Light is the best energy source for heating substances. As an attempt to utilize light energy, we demonstrate the single- and multi-beam confinement of electromagnetic (EM) waves in an open cavity formed by one-dimensional photonic crystals for efficient heat conversion. The multilayer cavity confines electromagnetic waves at near-band-edge frequencies uniquely. We use this confinement to heat substances under normal and oblique incident radiations. We perform electromagnetic thermal co-simulation to demonstrate the functionality of rapid heating under single- and multi-beam excitations of EM waves. The cavity shows a rapid heating rate of 4°C/s for a nominal input power of 850W under single-beam excitation.
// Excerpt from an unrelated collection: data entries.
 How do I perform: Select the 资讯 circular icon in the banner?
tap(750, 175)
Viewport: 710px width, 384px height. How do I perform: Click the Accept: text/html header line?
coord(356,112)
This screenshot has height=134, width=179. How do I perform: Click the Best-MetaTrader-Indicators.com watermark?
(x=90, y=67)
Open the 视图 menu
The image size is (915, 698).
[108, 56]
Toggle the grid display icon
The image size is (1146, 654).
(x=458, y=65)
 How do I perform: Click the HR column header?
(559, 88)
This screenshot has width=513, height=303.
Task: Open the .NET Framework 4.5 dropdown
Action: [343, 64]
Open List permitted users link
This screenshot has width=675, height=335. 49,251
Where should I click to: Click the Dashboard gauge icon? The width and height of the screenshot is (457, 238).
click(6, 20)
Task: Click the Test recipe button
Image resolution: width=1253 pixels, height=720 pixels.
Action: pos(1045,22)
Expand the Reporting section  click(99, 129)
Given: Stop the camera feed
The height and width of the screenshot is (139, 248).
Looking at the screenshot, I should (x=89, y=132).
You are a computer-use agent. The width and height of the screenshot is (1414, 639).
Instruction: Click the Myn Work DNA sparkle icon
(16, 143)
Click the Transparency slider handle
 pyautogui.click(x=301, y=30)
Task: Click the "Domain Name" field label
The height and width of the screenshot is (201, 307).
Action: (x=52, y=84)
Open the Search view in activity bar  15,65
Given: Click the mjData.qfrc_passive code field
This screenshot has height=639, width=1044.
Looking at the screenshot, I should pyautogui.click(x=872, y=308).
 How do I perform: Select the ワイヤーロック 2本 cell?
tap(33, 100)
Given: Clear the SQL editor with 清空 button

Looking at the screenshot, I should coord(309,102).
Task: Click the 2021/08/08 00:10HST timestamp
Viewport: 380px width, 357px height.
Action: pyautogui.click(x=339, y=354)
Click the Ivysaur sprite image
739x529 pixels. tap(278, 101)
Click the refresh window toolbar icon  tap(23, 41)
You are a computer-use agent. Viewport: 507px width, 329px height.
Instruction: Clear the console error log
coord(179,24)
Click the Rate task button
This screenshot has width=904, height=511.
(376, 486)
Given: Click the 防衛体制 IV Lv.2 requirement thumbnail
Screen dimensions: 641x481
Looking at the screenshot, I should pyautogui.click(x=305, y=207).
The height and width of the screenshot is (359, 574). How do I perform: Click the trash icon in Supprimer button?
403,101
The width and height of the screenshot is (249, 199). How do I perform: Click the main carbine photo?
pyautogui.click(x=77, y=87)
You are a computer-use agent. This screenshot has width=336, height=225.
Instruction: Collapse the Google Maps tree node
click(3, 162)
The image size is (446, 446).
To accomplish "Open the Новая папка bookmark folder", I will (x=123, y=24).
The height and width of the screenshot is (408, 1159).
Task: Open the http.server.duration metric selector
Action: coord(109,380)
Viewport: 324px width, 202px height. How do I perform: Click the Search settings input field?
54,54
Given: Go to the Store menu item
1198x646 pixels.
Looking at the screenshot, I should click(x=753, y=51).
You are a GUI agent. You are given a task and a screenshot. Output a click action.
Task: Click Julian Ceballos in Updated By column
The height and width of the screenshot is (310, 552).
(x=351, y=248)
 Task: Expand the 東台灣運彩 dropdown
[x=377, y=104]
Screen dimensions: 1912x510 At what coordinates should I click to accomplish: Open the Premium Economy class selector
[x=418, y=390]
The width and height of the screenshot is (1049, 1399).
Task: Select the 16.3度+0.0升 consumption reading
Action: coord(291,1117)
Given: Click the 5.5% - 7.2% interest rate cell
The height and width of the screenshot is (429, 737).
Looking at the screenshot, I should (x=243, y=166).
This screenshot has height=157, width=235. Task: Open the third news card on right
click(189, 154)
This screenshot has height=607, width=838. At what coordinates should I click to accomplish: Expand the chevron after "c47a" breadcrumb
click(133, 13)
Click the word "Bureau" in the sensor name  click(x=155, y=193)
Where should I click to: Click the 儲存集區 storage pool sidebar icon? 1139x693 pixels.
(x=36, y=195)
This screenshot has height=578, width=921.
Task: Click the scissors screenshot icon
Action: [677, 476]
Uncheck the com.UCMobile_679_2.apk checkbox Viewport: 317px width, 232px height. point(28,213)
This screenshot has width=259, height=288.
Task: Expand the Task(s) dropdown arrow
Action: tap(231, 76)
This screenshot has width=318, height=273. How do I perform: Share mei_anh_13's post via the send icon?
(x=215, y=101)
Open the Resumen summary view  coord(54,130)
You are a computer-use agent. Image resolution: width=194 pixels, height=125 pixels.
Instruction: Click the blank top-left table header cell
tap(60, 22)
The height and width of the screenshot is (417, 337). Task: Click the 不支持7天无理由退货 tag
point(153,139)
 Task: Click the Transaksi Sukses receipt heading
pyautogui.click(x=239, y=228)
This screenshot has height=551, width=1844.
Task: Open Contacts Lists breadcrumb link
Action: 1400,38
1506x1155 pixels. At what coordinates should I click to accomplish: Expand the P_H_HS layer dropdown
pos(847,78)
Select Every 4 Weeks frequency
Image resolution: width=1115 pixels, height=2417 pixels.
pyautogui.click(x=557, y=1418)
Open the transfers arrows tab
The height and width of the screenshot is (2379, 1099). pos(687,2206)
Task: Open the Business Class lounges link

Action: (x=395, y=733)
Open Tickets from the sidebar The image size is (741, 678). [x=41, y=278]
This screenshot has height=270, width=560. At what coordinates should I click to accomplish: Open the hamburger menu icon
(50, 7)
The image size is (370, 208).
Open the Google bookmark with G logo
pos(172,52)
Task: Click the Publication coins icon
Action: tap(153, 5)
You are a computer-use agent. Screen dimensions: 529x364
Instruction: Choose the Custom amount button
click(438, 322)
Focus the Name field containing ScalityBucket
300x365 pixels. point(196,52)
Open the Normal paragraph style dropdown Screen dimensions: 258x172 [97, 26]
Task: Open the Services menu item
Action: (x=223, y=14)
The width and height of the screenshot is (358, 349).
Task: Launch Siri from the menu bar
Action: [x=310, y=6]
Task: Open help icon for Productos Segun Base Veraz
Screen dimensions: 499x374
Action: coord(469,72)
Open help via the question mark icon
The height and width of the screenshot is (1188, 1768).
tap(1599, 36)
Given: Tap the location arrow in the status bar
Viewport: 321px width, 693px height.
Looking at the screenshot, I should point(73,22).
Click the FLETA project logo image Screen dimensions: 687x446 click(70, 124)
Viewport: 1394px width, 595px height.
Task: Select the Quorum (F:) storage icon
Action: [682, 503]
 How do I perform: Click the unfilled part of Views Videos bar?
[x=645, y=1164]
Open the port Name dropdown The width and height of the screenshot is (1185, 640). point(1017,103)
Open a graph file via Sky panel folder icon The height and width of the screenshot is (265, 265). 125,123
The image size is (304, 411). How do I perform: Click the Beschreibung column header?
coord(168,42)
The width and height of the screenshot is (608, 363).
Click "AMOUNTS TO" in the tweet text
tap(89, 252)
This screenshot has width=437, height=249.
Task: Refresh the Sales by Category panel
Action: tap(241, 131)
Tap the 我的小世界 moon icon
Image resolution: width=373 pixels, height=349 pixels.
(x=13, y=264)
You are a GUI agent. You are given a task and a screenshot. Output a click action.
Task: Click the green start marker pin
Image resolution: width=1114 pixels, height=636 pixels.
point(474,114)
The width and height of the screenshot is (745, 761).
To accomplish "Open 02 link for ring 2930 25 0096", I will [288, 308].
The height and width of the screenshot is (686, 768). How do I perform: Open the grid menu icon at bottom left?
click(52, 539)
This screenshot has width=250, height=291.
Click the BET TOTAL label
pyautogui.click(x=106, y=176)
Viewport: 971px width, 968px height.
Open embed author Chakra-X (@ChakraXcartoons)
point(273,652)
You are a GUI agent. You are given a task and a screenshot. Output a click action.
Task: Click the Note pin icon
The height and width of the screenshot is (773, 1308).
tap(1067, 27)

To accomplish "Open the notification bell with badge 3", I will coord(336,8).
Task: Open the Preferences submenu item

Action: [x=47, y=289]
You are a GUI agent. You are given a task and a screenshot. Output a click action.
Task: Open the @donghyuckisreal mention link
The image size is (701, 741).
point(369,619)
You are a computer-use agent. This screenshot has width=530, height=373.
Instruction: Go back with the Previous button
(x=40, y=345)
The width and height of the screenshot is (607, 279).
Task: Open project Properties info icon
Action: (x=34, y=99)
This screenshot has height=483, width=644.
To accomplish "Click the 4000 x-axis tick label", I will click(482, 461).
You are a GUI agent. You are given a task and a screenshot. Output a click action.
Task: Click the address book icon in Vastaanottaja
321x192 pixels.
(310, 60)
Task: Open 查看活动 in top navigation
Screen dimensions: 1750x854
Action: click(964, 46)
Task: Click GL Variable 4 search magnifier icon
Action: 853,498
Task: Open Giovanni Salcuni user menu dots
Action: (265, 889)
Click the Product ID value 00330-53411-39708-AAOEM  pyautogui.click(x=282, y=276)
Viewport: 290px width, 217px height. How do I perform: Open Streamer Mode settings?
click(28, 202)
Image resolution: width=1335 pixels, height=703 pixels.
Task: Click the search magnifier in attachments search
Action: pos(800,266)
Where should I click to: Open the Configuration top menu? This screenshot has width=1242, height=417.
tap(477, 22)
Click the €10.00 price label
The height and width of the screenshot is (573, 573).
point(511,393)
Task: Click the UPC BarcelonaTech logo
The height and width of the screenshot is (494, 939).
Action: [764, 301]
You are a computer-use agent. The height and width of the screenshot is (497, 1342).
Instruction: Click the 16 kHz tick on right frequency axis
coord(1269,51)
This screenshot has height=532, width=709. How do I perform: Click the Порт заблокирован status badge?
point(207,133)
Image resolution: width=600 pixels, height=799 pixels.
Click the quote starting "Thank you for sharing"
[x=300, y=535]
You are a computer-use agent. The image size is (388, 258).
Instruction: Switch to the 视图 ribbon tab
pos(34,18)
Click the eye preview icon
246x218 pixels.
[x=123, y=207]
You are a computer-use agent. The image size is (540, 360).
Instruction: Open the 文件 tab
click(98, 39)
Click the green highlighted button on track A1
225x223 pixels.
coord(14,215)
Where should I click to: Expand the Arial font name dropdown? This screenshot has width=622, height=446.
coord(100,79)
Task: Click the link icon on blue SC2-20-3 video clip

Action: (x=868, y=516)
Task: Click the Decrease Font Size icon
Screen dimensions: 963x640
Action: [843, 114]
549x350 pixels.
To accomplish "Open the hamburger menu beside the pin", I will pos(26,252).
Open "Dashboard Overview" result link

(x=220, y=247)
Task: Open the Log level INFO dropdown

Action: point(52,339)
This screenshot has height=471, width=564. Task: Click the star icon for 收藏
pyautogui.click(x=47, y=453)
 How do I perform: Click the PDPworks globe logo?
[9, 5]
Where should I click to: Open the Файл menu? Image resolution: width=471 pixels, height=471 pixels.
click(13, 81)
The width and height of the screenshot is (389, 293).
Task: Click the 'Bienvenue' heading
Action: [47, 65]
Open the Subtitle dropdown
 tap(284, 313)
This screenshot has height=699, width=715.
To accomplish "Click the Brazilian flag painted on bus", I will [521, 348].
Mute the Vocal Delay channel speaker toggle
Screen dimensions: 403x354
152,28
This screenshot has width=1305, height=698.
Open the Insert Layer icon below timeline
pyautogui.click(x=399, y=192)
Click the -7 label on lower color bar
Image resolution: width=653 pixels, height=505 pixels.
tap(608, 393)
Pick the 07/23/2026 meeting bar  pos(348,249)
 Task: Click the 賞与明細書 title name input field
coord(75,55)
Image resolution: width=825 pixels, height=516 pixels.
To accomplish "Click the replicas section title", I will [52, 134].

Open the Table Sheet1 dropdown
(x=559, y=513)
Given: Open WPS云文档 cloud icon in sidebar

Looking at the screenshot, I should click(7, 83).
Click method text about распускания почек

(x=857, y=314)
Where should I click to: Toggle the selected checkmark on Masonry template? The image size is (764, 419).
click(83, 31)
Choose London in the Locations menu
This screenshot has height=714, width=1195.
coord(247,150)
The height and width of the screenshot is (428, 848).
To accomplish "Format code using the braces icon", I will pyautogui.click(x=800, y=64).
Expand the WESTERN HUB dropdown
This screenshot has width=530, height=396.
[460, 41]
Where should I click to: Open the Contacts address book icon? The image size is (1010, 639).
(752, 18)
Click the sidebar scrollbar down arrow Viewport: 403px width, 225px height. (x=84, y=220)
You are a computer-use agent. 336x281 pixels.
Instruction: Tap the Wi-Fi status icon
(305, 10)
The demonstration of multi-beam (four beams) confinement in the proposed cavity reveals ultra-high temperatures at the rate of 560°C/s for the input electric field strength of 1000V/m. The role of strong perturbation in heat conversion task is studied with respect to various substances. Finally, we have demonstrated the heating effect under oblique incidence of weak EM radiations so that the proposed cavity can avail the utilization of natural radiation for better green life. The proposed multilayer cavity is anticipated for laser heating, creation of plasmas and renewable energy sources.